The Royal Academy in Piccadilly is a rabbit warren of a building with numerous galleries large and small, on various floors, at the back and front. Currently the huge main galleries are taken up with the blockbuster Rose Wylie exhibition (which, I’m afraid to say, I think is tripe). Meanwhile, up two flights of stairs (or via the shiny glass and steel lift) are the much smaller, more intimate, Jillian and Arthur M. Sackler Wing of Galleries.
These are currently hosting a lovely three-room exhibition of little-known 17th century woman painter, Michaelina Wautier (1604 to 1689). It is based on one simple idea: active in Brussels in the middle of the 17th century, Michaelina Wautier was a leading painter of her time, certainly one of the most eminent female painters of her day, but soon after her death her reputation went into eclipse and for the last 300 years or so she has been written out of the art history books by a male art history establishment, with most of her work attributed to contemporary male painters, most notably her brother Charles who was also a successful painter.
In the last few decades, feminist scholars have been rediscovering Wautier; art experts have been using forensic techniques to reattribute works to her and even to identify parts of paintings previously attributed to her brother, to her (all the evidence suggests that they shared and worked together in the same studio).
This exhibition presents the most comprehensive survey of Wautier’s work to date, bringing together 25 paintings from across her career.
Room 1. Historical context
Room 1 contains 11 paintings and a print. To my surprise, of these 11 paintings only 5 were by Michaelina. I don’t think it’s anywhere explicitly stated but after studying them all I came to realise the aim was to place Wautier in her artistic and historical context. In art historical terms, this explains the presence of a 1638 self portrait by Peter Paul Rubens. Among other things this is used to contrast the way Rubens presents himself sumptuously dressed in black in the manner of a courtier or diplomat, with none of the attributes of his own profession – unlike Wautier who, in the large self portrait here, depicts herself at the easel.
For historical context there are portraits of:
- Archduke Leopold Wilhelm of Austria by David Teniers the Younger (1610 to 1690) – because he was a major art collector and Michaelina Wautier’s most important patron
- James II when Duke of York by Michaelina’s brother, Charles Wautier (1609 to 1703)
The overall effect of this room is to lower your expectations. Not many paintings in it are real humdingers; most are OK, some feel poor, meaning they are gawky compositions or fail to be persuasively realistic.
Room 2. Historical subjects
The wall labels make a very big deal of the fact that Wautier was a woman artist, repeatedly emphasising the sexism, prejudice and discrimination she had to put up with and work against.
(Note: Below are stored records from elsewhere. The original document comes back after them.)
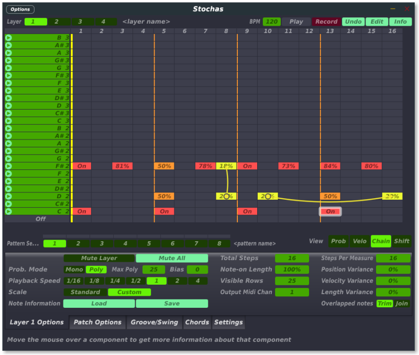
Task: Click the C 2 row play icon
Action: [x=8, y=211]
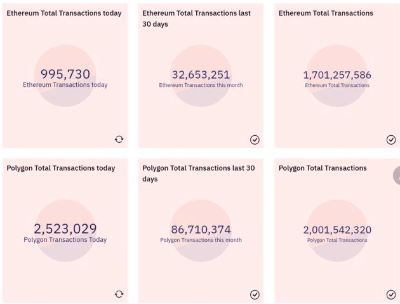Click 'Polygon Transactions Today' label
Screen dimensions: 400x304
65,240
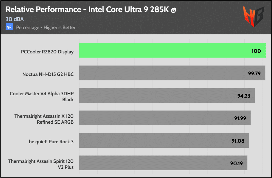Select the 'Cooler Master V4 Alpha 3DHP Black' label
Image resolution: width=272 pixels, height=178 pixels.
(42, 96)
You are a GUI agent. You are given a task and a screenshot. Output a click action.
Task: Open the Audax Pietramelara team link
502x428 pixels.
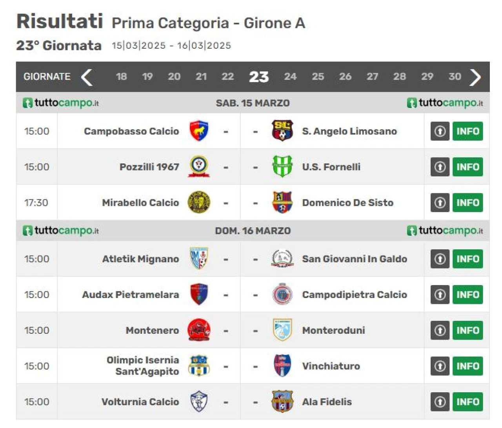point(130,294)
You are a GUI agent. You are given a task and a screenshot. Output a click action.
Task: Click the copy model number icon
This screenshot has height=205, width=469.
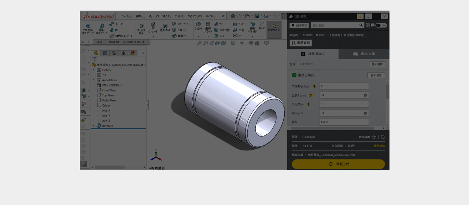(383, 137)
The highest genre of art was considered historical or allegorical painting and women were supposed to restrict themselves to the much more lowly subjects of portraits and flowers. The point of historical and religious paintings was to display the artist’s skill at composition, at the arrangement of figures, the effects of light, details of fabric and so on – and it was widely believed that women lacked the imagination and intellect to create such complex images (!).
So this room displays some very big historical/allegorical paintings which she was either wholly or partly responsible for, as emphatic disproof of this ludicrously sexist opinion.
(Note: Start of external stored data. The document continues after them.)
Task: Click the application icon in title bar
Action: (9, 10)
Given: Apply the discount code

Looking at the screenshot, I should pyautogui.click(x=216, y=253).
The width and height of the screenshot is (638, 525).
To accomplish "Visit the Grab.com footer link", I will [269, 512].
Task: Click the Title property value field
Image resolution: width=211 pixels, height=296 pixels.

It contains 8 generally pretty large oil paintings, 5 by Michaelina, three by brother Charles, with scholars debating whether she did, or didn’t contribute some elements to Charles’s ones. Here’s one which was for centuries attributed to Charles but has, in recent decades, now been at least partially reassigned to Michaelina. As the curators put it: ‘The extent to which Michaelina Wautier may have collaborated with her brother on large commissions such as this is still uncertain, but it has been suggested that the boy with the book and Christ may have been painted by her.’
The trouble is the face of Christ is easily the worst/least realistic thing about this painting. The boy’s face is good and does feel somehow different from the three older characters. But after staring at the whole for a while, I came to realise the thing which gave me the most visual pleasure was the vivid realism of the array of objects on the table, the bag, coins, little box, penholder, book and notes. these are marvellously rendered.
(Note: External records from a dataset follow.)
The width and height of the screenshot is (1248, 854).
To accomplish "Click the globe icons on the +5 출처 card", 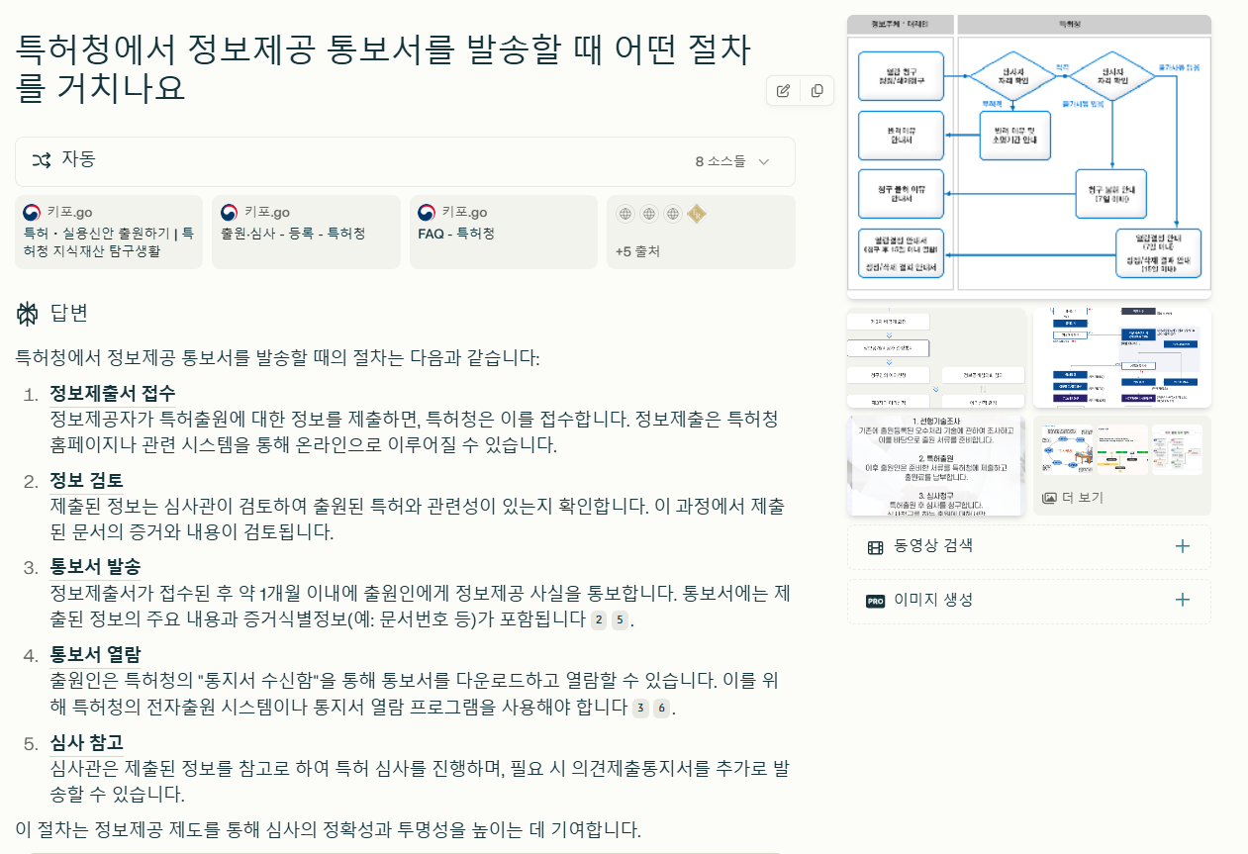I will [648, 213].
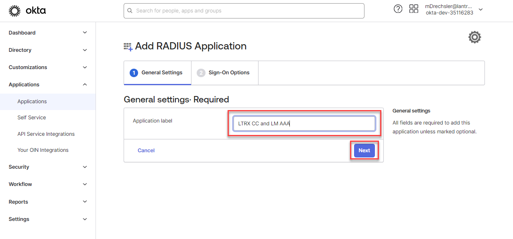
Task: Select Self Service in the sidebar
Action: click(32, 118)
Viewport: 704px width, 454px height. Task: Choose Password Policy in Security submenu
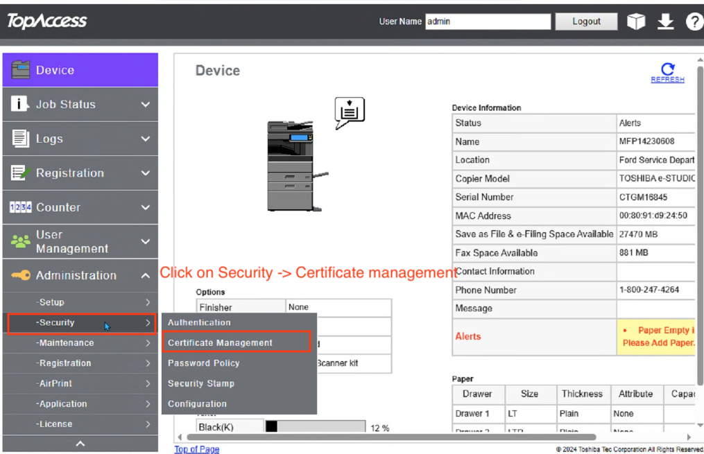coord(203,363)
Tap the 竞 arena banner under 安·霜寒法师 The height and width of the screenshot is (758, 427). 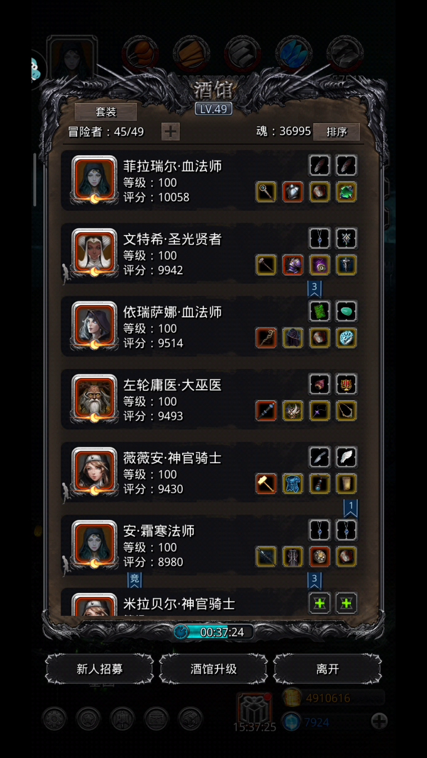tap(135, 580)
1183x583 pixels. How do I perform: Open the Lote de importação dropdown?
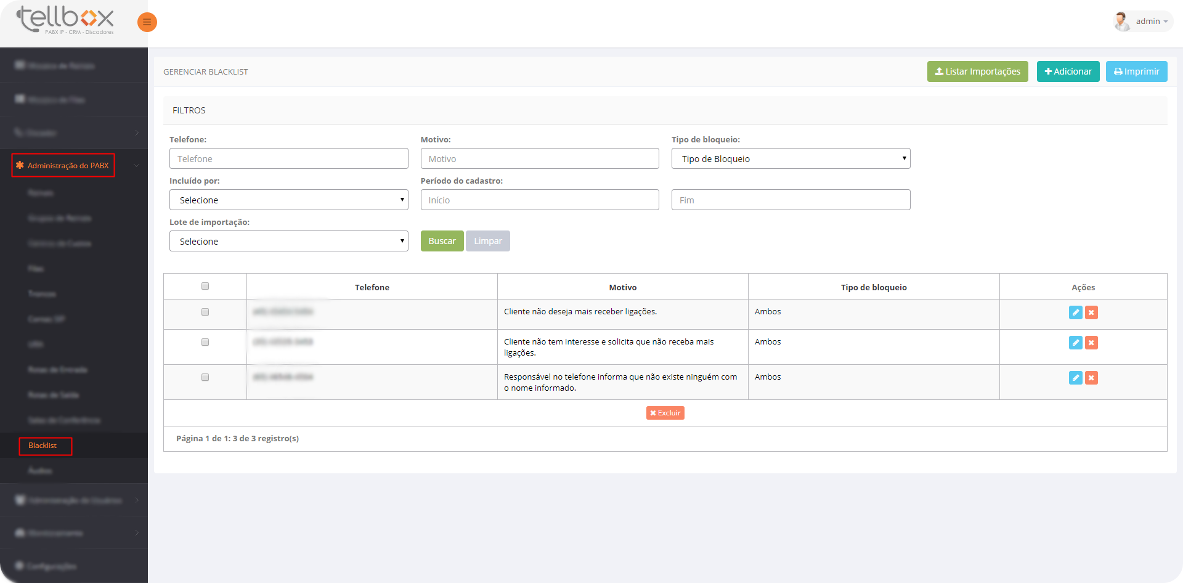[288, 241]
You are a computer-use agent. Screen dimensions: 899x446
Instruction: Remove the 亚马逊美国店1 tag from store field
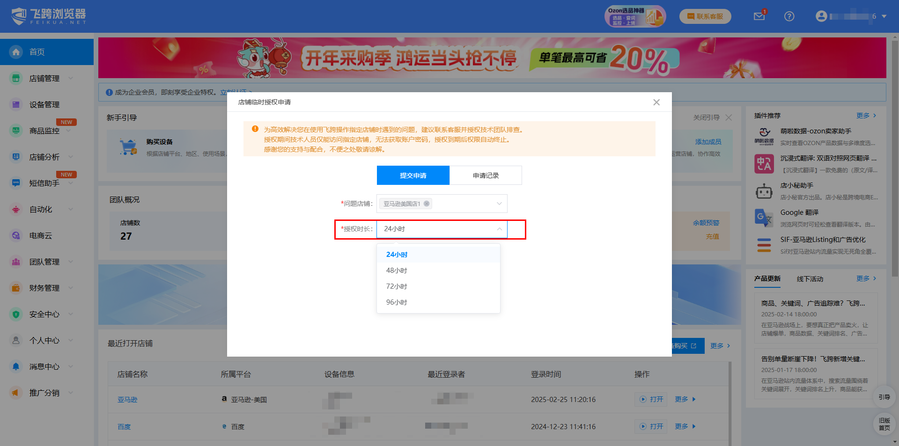[427, 204]
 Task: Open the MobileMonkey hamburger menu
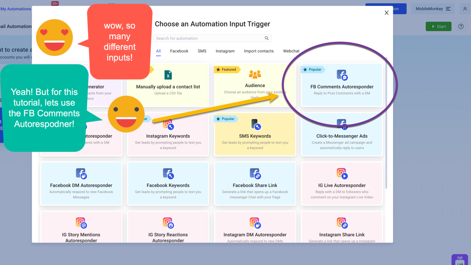(x=447, y=9)
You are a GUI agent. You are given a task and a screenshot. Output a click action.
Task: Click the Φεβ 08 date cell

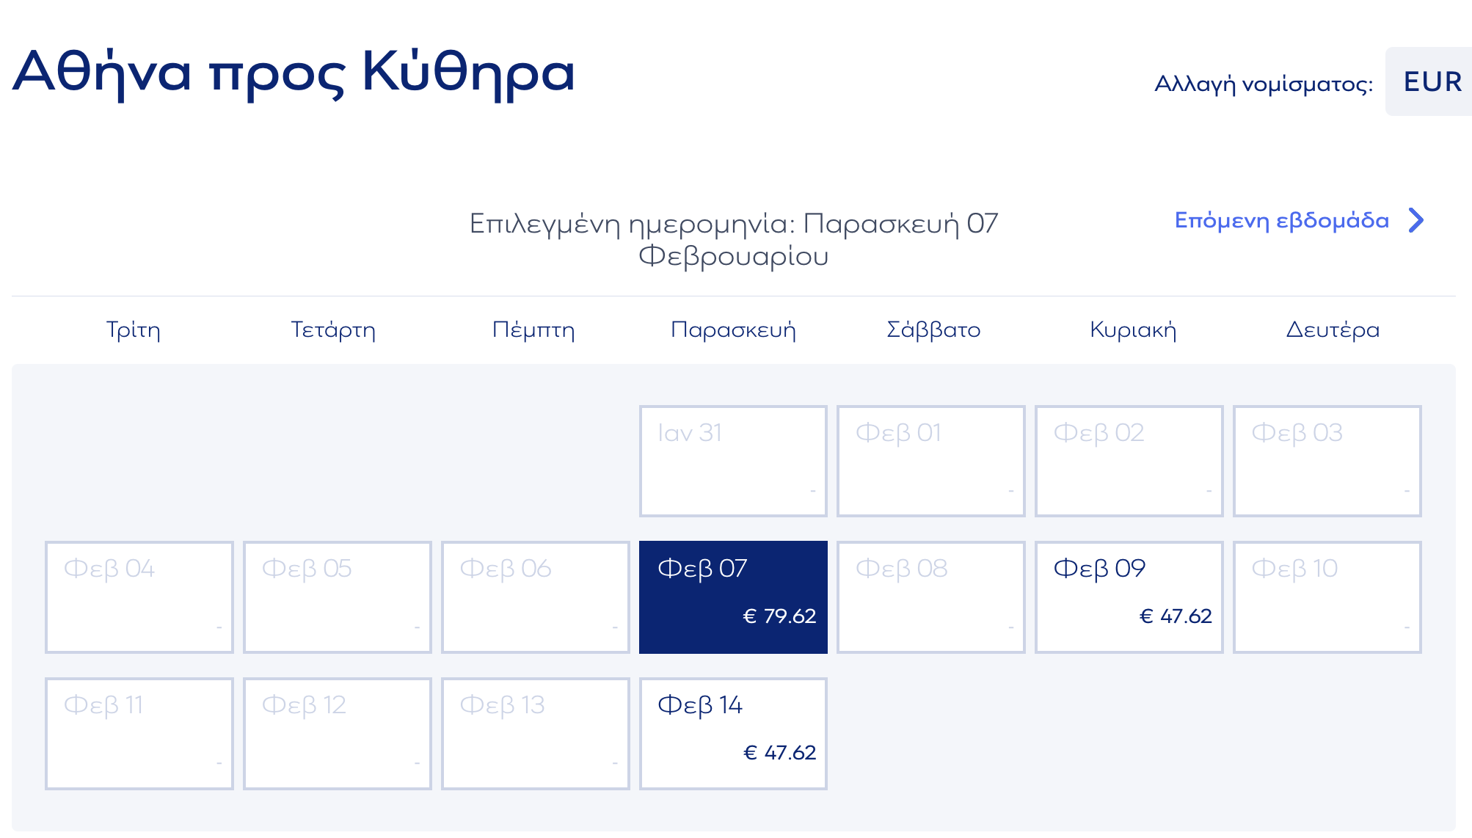pyautogui.click(x=930, y=597)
In the same way, I didn’t like the other large paintings in this room:
Or the education of the Virgin. They’re good, very goo, but there are always details, generally about the faces, which are jarringly unrealistic, unnaturalistic, fail the test of full believability, such as the old boy’s face in the Education, below. So many of the details – the composition, the hands, the light on the fabrics – are superb, and yet, and yet…

The Education of the Virgin by Michaelina Wautier (1656) Private collection, by courtesy of the Hoogsteder Museum Foundation
(Incidentally, if you think the Annunciation looks like a completely different style, you’d be right. The curators explain that it is far more ‘baroque’, meaning the figures are more smoothed out and simplified than in almost all her other work, which is more ruggedly naturalistic. It’s thought this must have been deliberate catering to a rich patron who wanted a work in the new ‘smooth’ style.)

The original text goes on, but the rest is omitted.